It's not God’s will for every person to get well. Sometimes maybe we need to be sick for a while. Or it’s simply a reality of this world. But, healing does happen too.

Then it says, “That evening after sunset the people brought to Jesus all the sick and demon-possessed. 33 The whole town gathered at the door, 34 and Jesus healed many who had various diseases. He also drove out many demons, but he would not let the demons speak because they knew who he was.”

It doesn’t take long for people to hear about these two incidents, the man in the temple and Simon’s mother in law. Now people are lined up by the hundreds, and Jesus is healing them, and casting out demons.

But it’s noted again, he doesn’t let the demons speak, because they know who he is. Is that confusing? Wouldn’t Jesus want everyone to know who He is? Actually no, he wouldn’t. Jesus is focused on timing.

Jesus knew that later, his followers would shout from the rooftops what had been spoken about in the inner room. But for now, it needs to happen slowly.

Thirdly, recorded near the end of chapter one, it says this, “35-39 Very early in the morning, while it was still dark, Jesus got up, left the house and went off to a solitary place, where he prayed. 36 Simon and his companions went to look for him, 37 and when they found him, they exclaimed: “Everyone is looking for you!”

38 Jesus replied, “Let us go somewhere else—to the nearby villages—so I can preach there also. That is why I have come.” 39 So he traveled throughout Galilee, preaching in their synagogues and driving out demons.”

Jesus goes off by himself, early in the morning and he prays. He gets alone with God and he prays. Even Jesus the son of God needed to pray, to talk to the Father. So we also need to do that, to get alone with God.

Maybe even to get out in nature, and to simply pray, and talk to God, for hours, that sounds wonderful. If Jesus did it, we should do it. We must do it. Get alone with God. Talk to Him. Pray to Him. Seek His help. For some, the morning is best. For some, night is best.

In any case, Simon and the disciples go searching for Jesus and find him out in the solitary place, saying hey everyone is looking for you.

#### TASK SET
**1)** Repeat the passage of the sermon excerpt that begins at the words "Maybe even to" and ends after the words "night is best.".
**2)** Extend the sermon on Jesus healing and praying, picking up after its last sentence.
The material that comes after this sermon excerpt has no connection to it.

#### STORED DATA

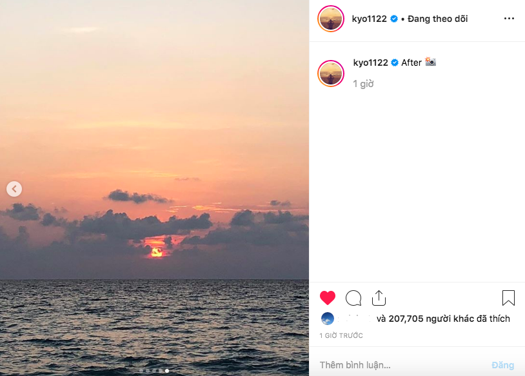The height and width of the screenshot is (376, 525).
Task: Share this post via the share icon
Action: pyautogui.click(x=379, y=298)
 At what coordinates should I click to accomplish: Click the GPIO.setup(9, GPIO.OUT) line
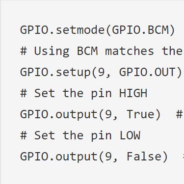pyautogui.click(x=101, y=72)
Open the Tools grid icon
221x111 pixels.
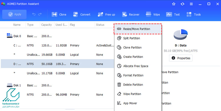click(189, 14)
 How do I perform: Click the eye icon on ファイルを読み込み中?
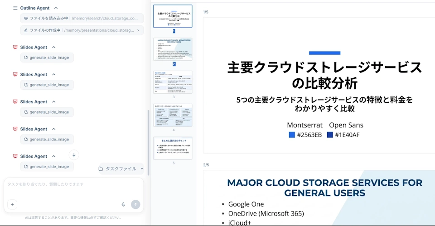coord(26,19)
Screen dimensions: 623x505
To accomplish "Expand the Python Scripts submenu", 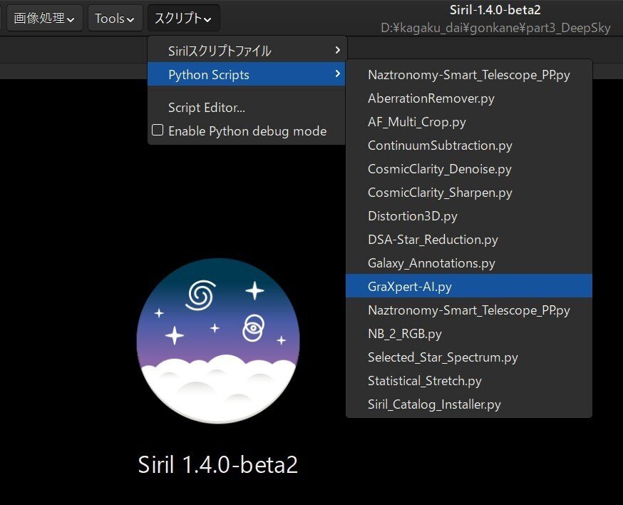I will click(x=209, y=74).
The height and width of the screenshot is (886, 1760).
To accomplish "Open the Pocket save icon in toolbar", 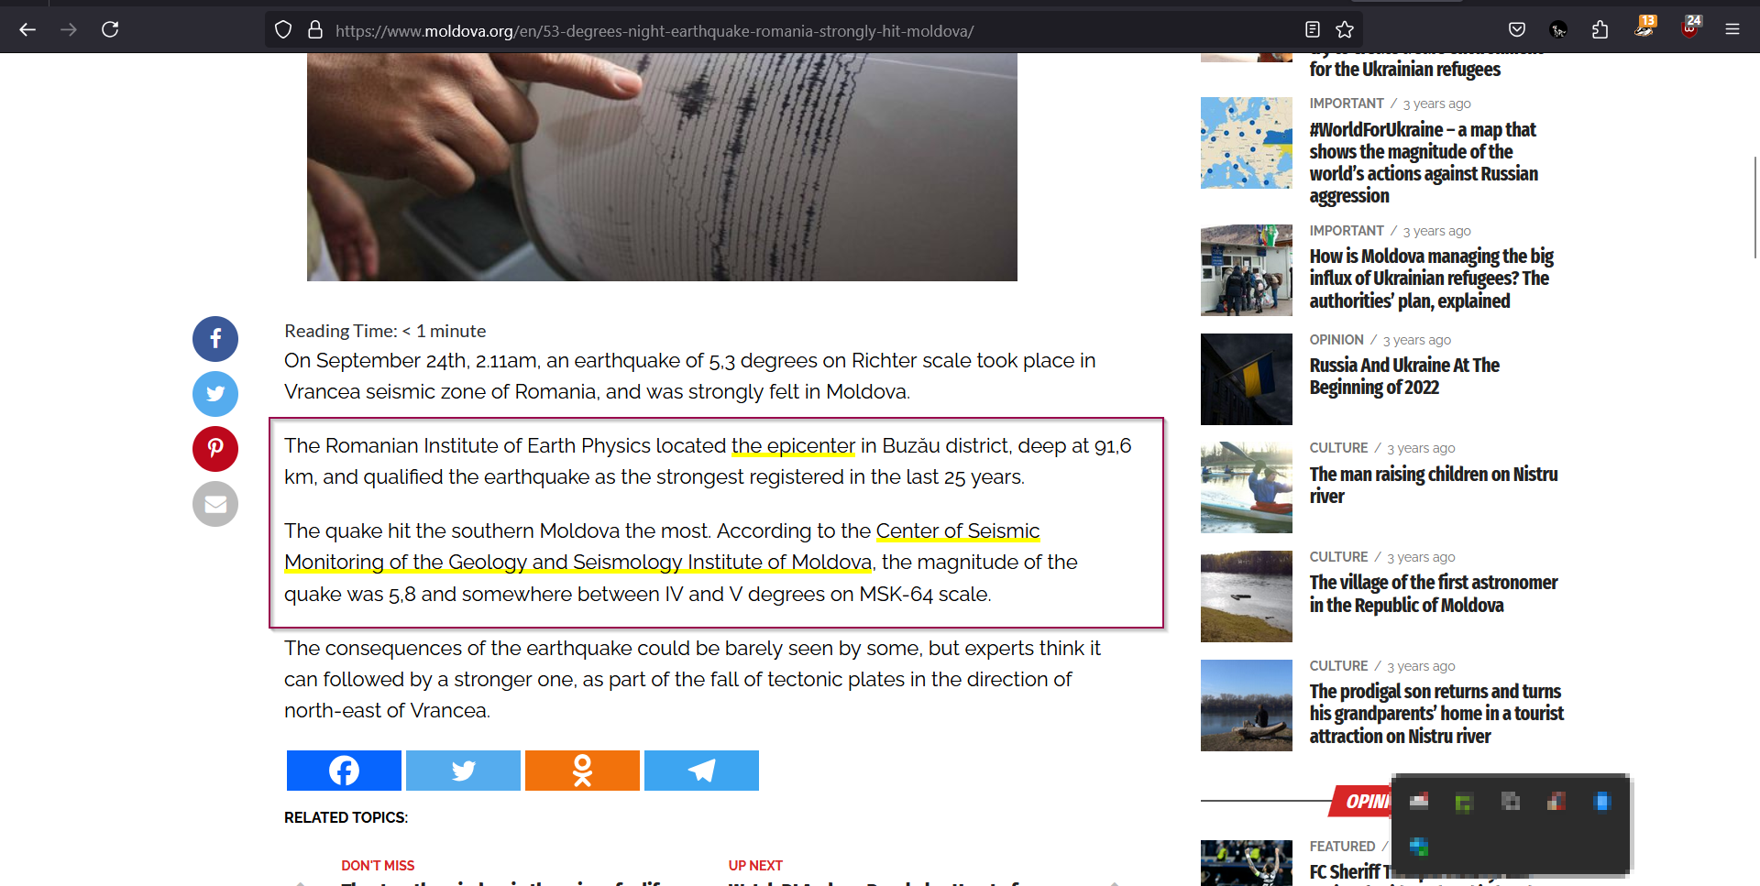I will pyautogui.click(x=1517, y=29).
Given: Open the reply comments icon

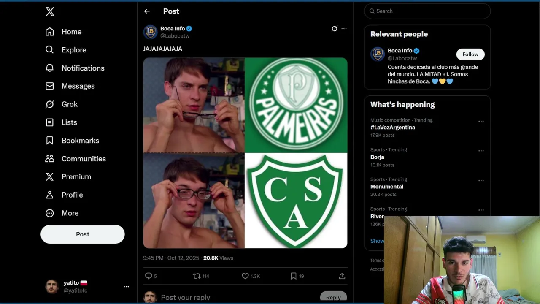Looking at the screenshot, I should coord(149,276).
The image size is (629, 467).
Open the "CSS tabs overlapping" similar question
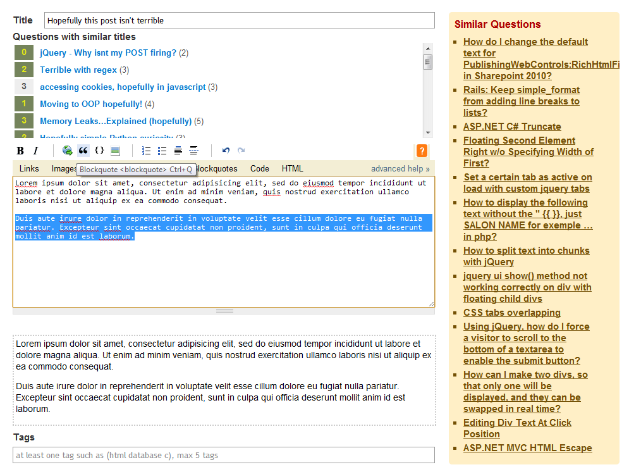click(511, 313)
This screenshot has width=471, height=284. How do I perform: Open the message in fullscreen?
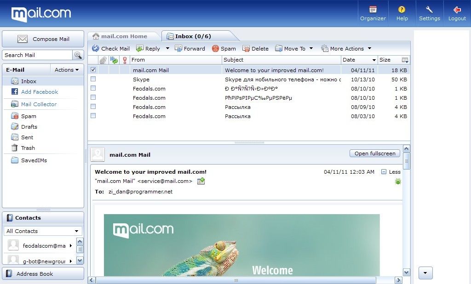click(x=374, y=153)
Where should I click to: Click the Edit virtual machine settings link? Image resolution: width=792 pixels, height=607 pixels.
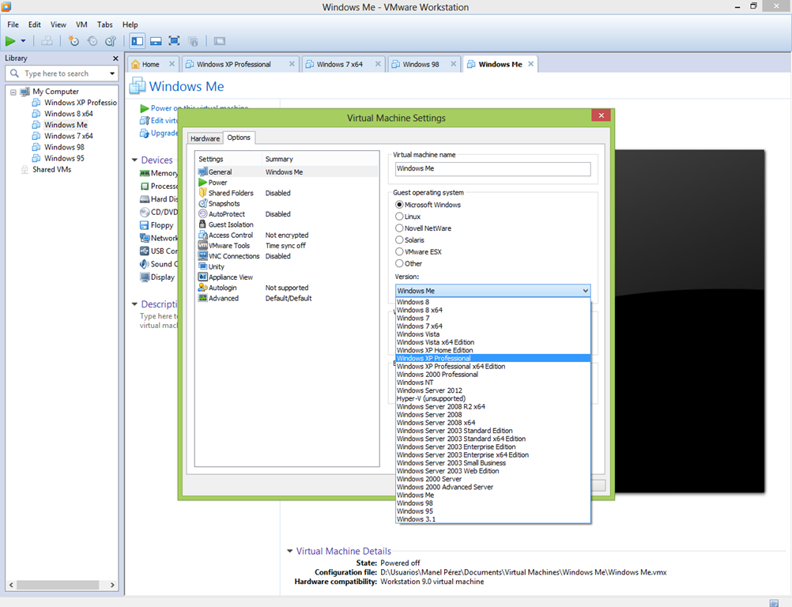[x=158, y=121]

--

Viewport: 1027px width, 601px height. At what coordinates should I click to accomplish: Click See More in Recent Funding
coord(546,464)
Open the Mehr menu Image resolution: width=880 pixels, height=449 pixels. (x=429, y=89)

#### EXERCISE RESULTS
**1)**
Maybe even to get out in nature, and to simply pray, and talk to God, for hours, that sounds wonderful. If Jesus did it, we should do it. We must do it. Get alone with God. Talk to Him. Pray to Him. Seek His help. For some, the morning is best. For some, night is best.

**2)**
But Jesus doesn’t actually return to that same area. He has to move on to a new area. Everyone in the region needs to hear the message. So he moves on to different cities in Galilee, going to the local temples, and teaching, and proving hus authority by miraculous healing and the casting out of demons.

And here we find one of the central themes of Mark’s gospel, the action gospel, the right now gospel, Jesus teaches, but Jesus also acts, he has authority, he has power, and he uses that power and authority in very real ways.

Same thing with each of us today. We each have a testimony of what Jesus has done for us. Yes, he teaches us. That’s one of the reasons we come to church each Sunday to receive teaching and learn more about our savior to fill our mind with truth, but, we have more than the teachings of Christ, we have each encountered Christ, and he has done something for us, he has freed us from addictions, he has healed our broken hearts, he has healed brokenness and hurts, he has redeemed us from guilt, he has freed us from demonic influence and given us new dreams and hopes.

In Mark’s gospel, Jesus takes practical action in the lives of the people he meets, he heals them, he casts out demons, he teaches with authority.

It doesn’t have to be something huge like healing you from cancer or breaking you from drug addiction, it can be so many more simple things, like sensing His love, or finding new hope, or having your heart softened and encouraged, finding something true and beautiful in world of lies.

So that’s our challenge for today, to see the authority of Jesus Christ, and to see in that authority something special.

Second, to know we find ourselves in a spiritual battle amongst angels and demons and hard choices.

Thirdly, to know Jesus does heal health problems, but that’s not always the case either. It’s very situational.

And fourthly, to pray like Jesus prayed is vital. To spend time alone with the Father in heaven. That’s real. And that’s powerful.